→ **Set exercise**
Repeat word for word the lines below, starting with the line that contains "Collapse the cell" and going on through the line that contains "[x=813, y=83]", and give nothing else.

→ **Stored records**
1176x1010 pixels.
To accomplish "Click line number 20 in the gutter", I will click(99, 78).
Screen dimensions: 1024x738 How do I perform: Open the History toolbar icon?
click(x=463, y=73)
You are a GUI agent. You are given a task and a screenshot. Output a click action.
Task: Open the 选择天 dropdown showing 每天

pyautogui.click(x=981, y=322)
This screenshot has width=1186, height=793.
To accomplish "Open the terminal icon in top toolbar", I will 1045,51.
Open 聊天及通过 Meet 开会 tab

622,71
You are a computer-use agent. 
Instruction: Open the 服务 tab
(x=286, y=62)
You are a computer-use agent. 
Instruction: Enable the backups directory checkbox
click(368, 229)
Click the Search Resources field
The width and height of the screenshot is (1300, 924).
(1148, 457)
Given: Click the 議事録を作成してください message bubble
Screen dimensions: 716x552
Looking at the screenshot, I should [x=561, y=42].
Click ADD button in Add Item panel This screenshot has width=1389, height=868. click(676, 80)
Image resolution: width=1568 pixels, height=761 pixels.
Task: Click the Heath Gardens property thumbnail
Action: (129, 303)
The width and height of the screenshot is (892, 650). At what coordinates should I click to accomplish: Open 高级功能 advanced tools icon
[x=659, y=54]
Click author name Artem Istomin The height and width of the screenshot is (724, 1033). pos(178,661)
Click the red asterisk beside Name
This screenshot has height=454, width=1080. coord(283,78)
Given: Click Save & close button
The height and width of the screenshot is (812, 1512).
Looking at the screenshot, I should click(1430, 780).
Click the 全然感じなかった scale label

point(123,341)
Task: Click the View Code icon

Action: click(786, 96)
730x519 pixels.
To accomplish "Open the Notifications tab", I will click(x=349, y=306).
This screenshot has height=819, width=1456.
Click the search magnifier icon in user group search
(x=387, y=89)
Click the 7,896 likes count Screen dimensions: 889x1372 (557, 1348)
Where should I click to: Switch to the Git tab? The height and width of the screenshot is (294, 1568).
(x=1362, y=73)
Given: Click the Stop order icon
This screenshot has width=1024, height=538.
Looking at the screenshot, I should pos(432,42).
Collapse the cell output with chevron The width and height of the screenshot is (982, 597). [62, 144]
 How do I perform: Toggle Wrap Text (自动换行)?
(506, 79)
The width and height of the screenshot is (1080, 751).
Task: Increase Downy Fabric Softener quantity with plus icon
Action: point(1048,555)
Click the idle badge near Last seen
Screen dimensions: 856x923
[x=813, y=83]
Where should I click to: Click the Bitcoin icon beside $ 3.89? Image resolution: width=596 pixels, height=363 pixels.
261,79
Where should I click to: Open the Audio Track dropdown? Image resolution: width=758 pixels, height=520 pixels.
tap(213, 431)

→ **Answer below**
Collapse the cell output with chevron The width and height of the screenshot is (982, 597). [62, 144]
 How do I perform: Toggle Wrap Text (自动换行)?
(506, 79)
The width and height of the screenshot is (1080, 751).
Task: Increase Downy Fabric Softener quantity with plus icon
Action: point(1048,555)
Click the idle badge near Last seen
Screen dimensions: 856x923
[x=813, y=83]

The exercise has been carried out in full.